Nu ook overigens niet is gebleken van feiten en omstandigheden die meebrengen dat aan verdachte een schuldverwijt in de zin van artikel 6 WVW kan worden gemaakt, zal verdachte van het primair ten laste gelegde worden vrijgesproken.
De rechtbank zal verdachte ook vrijspreken van het subsidiair ten laste gelegde. Artikel 5 WVW strekt ertoe evidente vormen van gevaar of hinder strafbaar te stellen. De wetgever heeft echter niet de bedoeling gehad om elk gevaarzettend gedrag strafbaar te stellen.
De rechtbank realiseert zich dat er een verkeersongeval heeft plaatsgevonden met zeer ernstige gevolgen. Echter, uit wat hiervoor is overwogen blijkt dat niet kan worden vastgesteld dat het ongeval het gevolg was van concreet gevaarscheppend gedrag van verdachte, zoals dat nodig is om tot een veroordeling voor overtreding van artikel 5 WVW te kunnen komen.
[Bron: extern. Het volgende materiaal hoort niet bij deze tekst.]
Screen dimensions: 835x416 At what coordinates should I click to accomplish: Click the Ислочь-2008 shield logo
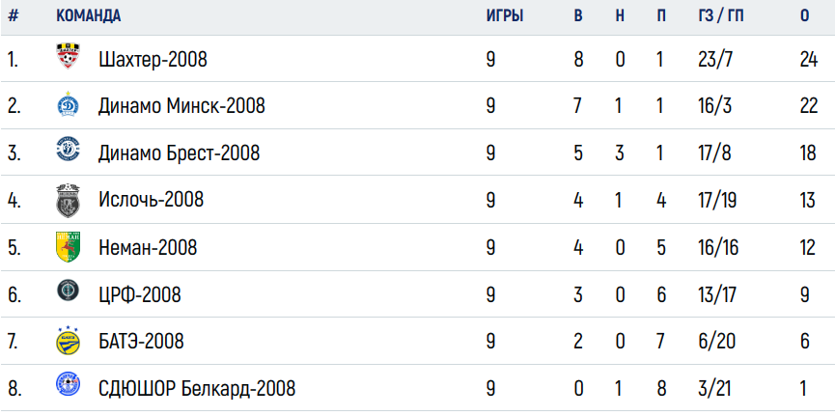(x=68, y=200)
De enkele omstandigheid dat verdachte de fietser niet heeft gezien en heeft aangereden, is hiervoor in dit geval niet voldoende, temeer nu de rechtbank er als gevolg van onduidelijkheid over zijn positionering niet van overtuigd is dat de fietser voor verdachte zichtbaar moet zijn geweest.
Benadeelde partij
De benadeelde partij [persoon 2] (dochter en enige erfgename van het slachtoffer [persoon 1] ) vordert € 2.500,- aan vergoeding van immateriële schade (affectieschade), alsmede € 1.101,10 aan proceskosten.
De benadeelde partij zal in de vordering niet-ontvankelijk worden verklaard, omdat aan verdachte geen straf of maatregel wordt opgelegd en artikel 9a van het Wetboek van Strafrecht niet is toegepast.
De benadeelde partij en de verdachte zullen ieder de eigen kosten dragen.

5.Beslissing

De rechtbank komt op grond van het voorgaande tot de volgende beslissing.
Verklaart het ten laste gelegde niet bewezen en spreekt verdachte daarvan vrij.
Verklaart [persoon 2] niet-ontvankelijk in haar vordering.
Bepaalt dat de benadeelde partij en de verdachte ieder de eigen kosten dragen.
Dit vonnis is gewezen door
mr. G.M. Beunk, voorzitter,
mrs. D. Bode en B.C. Langendoen, rechters,
in tegenwoordigheid van mr. D. West, griffier,
en uitgesproken op de openbare terechtzitting van deze rechtbank van 3 oktober 2024.
[...]

Voetnoten

1.Zie onder meer de arresten van de Hoge Raad van 1 juni 2004, LJN AO5822 en van 29 april 2008, LJN BD0544.